• **Tasks**:
(A) List every function named in the Dog Go project page.
(B) From the Dog Go project page, repeat word for word the passage that begins with the words "A webscraping application" and ends with "the site repeatedly.".

• **Document extract**:
Dog Go

Dog Go

Web Project

A webscraping application and flask webapp to display dogs available for adoption based on search parameters.

← Back to Projects

Dog Go

Summary

Dog Go is a web scraping project designed to help potential pet adopters stay informed about newly available dogs in their area. The application automatically scrapes PetFinder for the latest dog listings and presents them through a clean, user-friendly Django web interface, making it easier for users to discover adoptable dogs without manually checking the site repeatedly.

Project Motivation

Finding the perfect adoptable dog can be challenging, especially in competitive adoption markets where desirable pets are adopted quickly. Dog Go addresses this problem by automating the monitoring process, ensuring users never miss out on new listings that match their preferences. This project combines web scraping automation with a practical web interface to streamline the pet adoption discovery process.

Technical Architecture

The project is structured with clear separation between data collection and presentation components:

  • Scraping Engine: Located in src/dog_go, handles all data collection from PetFinder
  • Web Application: Stored in src/dog_go_webapp, provides the Django-based user interface
  • Data Management: CSV-based storage system for tracking dogs over time

Data Collection Workflow

The scraping process follows a streamlined pipeline designed for efficiency and reliability:

Basic Scraping Process

When fetch_dogs.py is executed, it initiates the data collection sequence through the get_dogs() function. This function passes user-specified parameters to get_dog_cards(), which uses the Selenium library to query PetFinder's website programmatically. The resulting collection of Selenium data objects is then processed by clean_dog_cards(), which standardizes and structures the data into a clean Pandas DataFrame.

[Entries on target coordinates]

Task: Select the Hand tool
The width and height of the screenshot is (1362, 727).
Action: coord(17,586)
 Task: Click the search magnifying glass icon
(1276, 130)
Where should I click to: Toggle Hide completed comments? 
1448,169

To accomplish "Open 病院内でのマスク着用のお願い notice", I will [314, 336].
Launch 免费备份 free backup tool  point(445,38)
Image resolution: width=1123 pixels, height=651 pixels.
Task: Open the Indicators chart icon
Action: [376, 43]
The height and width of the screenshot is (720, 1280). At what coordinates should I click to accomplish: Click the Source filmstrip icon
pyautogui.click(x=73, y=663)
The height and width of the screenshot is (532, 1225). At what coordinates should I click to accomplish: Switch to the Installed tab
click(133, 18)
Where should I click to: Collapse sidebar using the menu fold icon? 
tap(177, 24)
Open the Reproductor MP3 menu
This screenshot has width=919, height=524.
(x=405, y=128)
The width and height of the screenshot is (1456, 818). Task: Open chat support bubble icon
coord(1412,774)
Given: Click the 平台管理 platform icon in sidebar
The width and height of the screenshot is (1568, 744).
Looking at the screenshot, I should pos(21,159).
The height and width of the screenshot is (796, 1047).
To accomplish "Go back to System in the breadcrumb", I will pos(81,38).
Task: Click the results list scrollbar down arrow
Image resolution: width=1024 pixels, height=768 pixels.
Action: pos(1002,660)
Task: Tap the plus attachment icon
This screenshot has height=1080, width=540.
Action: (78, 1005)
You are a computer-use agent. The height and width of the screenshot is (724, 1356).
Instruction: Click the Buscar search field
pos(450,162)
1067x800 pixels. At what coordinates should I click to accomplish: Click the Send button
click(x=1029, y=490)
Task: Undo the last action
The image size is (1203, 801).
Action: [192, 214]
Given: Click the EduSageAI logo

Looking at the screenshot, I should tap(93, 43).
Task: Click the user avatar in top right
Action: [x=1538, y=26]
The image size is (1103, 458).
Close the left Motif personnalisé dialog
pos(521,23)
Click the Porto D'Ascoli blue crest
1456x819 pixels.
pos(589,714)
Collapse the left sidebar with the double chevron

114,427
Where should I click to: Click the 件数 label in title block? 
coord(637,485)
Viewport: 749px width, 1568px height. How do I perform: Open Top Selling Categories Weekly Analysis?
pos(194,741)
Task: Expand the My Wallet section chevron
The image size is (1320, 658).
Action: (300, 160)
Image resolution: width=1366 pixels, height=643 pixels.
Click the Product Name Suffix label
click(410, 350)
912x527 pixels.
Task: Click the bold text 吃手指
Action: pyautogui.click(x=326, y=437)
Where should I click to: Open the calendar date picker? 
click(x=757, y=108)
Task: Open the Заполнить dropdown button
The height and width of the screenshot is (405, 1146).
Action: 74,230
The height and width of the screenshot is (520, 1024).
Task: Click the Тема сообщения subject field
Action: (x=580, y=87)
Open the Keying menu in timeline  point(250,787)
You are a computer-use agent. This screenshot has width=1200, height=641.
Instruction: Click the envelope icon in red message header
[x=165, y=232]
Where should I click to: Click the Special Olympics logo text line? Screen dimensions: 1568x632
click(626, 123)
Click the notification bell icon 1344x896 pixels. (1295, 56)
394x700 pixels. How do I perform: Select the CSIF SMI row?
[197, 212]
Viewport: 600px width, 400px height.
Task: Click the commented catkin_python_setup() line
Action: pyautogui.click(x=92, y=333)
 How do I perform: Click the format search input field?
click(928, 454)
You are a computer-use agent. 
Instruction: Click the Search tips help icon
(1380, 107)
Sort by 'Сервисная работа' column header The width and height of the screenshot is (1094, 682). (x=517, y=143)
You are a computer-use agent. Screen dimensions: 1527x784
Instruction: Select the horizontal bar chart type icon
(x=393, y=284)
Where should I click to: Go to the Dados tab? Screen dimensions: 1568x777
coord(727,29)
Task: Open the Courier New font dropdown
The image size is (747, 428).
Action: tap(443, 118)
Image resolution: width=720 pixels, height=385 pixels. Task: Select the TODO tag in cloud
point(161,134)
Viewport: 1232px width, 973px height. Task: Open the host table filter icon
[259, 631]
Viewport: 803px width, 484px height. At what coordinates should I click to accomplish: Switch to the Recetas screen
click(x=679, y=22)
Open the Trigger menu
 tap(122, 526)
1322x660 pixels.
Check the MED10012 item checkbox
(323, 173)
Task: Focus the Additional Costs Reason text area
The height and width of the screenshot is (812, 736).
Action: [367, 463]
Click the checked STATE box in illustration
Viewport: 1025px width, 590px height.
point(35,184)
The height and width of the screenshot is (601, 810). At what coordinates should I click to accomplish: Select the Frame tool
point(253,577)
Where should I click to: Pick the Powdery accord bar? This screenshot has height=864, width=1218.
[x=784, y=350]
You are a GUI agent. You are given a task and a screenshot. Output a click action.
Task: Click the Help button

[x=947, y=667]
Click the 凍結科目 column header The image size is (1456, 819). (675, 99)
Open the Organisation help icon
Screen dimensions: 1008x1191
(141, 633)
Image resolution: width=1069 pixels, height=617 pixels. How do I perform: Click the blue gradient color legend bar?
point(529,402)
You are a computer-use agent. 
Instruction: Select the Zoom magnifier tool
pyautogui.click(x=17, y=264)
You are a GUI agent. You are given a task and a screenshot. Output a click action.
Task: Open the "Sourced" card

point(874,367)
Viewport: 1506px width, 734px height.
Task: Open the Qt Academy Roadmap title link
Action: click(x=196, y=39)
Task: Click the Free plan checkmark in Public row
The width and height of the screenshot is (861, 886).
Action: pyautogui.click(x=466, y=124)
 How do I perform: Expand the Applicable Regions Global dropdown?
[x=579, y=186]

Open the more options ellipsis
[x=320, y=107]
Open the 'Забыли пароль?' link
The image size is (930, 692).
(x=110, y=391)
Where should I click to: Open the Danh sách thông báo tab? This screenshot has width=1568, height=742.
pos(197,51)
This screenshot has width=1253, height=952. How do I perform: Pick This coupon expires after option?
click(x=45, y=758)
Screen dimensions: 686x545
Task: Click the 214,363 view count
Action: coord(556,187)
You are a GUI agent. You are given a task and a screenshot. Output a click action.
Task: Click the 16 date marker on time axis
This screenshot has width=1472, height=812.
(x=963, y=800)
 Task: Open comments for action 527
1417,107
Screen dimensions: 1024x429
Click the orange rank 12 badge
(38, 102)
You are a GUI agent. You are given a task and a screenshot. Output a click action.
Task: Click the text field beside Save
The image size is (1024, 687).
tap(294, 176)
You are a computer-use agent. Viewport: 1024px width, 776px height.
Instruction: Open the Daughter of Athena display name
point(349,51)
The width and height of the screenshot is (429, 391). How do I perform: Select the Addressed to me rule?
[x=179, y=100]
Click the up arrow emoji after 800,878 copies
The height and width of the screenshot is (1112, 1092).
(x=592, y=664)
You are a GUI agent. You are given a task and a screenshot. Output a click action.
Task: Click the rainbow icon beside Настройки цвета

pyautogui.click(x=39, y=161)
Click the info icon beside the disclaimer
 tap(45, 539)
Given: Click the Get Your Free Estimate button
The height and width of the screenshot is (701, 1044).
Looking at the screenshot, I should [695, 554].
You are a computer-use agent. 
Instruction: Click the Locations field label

• **Answers provided**:
(A) get_dogs(), get_dog_cards(), clean_dog_cards()

(B)
A webscraping application and flask webapp to display dogs available for adoption based on search parameters.

← Back to Projects

Dog Go

Summary

Dog Go is a web scraping project designed to help potential pet adopters stay informed about newly available dogs in their area. The application automatically scrapes PetFinder for the latest dog listings and presents them through a clean, user-friendly Django web interface, making it easier for users to discover adoptable dogs without manually checking the site repeatedly.